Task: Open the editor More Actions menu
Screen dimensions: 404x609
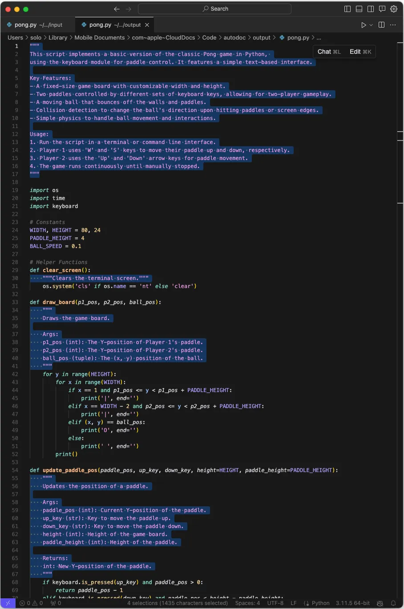Action: point(393,25)
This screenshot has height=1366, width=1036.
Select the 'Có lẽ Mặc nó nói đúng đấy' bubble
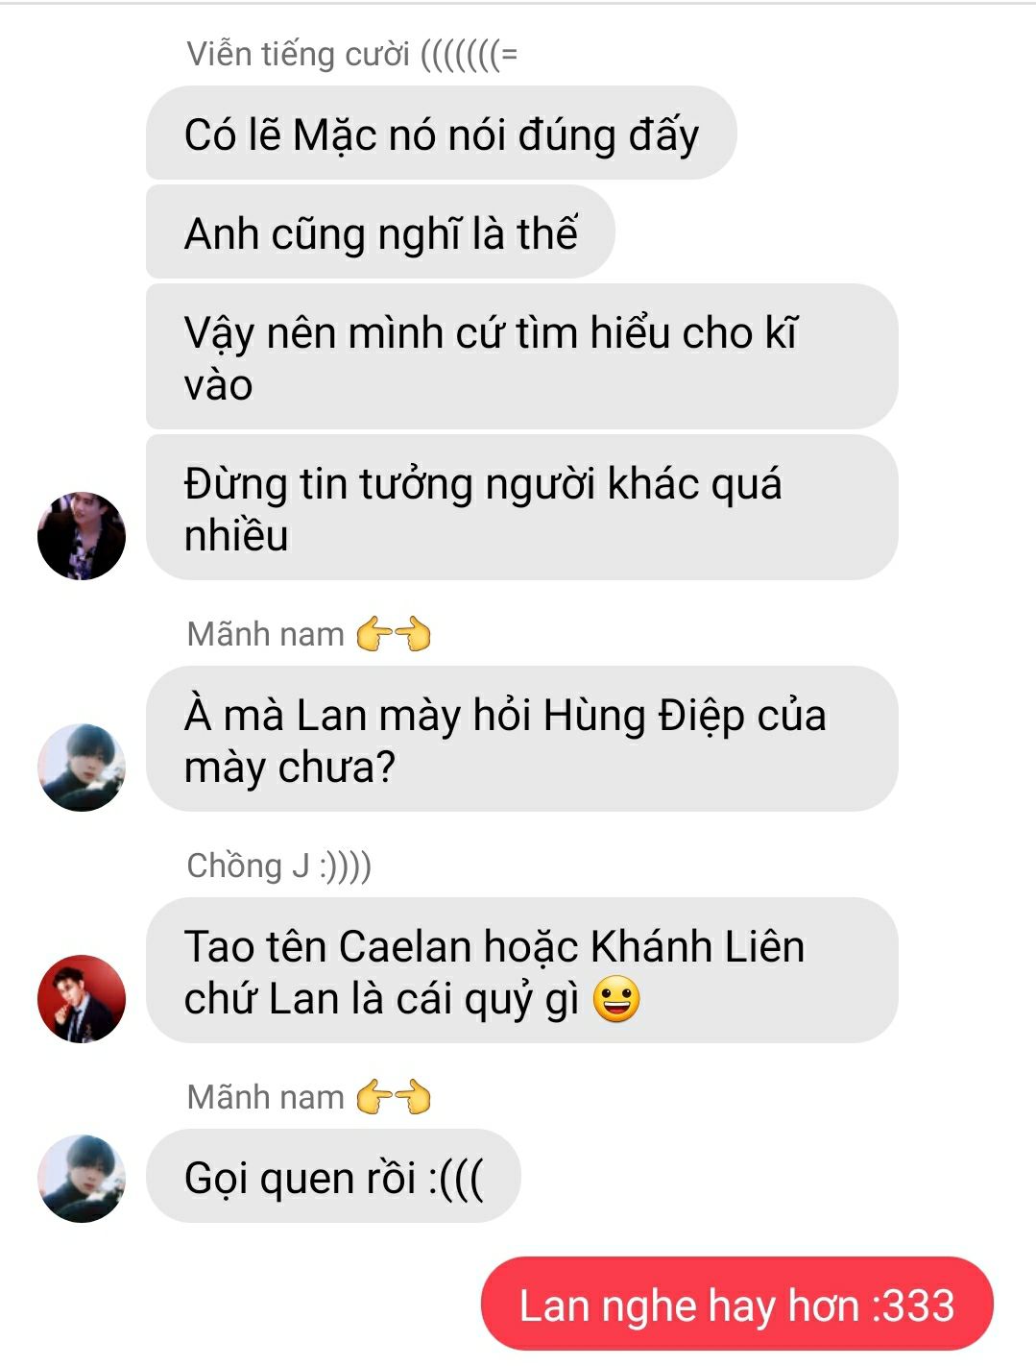tap(442, 134)
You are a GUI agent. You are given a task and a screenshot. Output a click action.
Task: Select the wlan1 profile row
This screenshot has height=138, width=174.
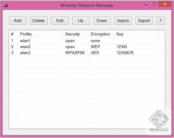[87, 41]
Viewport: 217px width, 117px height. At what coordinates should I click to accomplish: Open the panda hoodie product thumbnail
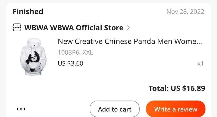[33, 57]
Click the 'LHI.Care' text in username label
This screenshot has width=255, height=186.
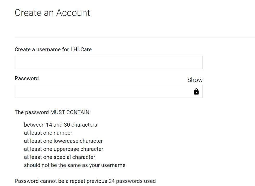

### TASK BRIEF
Would you return the data exactly as written, without the pictures?

### WORKED SOLUTION
Task: Open the editor More Actions menu
Screen dimensions: 404x609
Action: point(393,25)
This screenshot has height=1366, width=1036.
Select the 'Có lẽ Mặc nó nói đúng đấy' bubble
tap(442, 134)
You are a GUI agent. You are given a task and a screenshot. Output a click action.
Task: Select the wlan1 profile row
This screenshot has height=138, width=174.
[87, 41]
Viewport: 217px width, 117px height. At what coordinates should I click to accomplish: Open the panda hoodie product thumbnail
[33, 57]
Click the 'LHI.Care' text in username label
This screenshot has width=255, height=186.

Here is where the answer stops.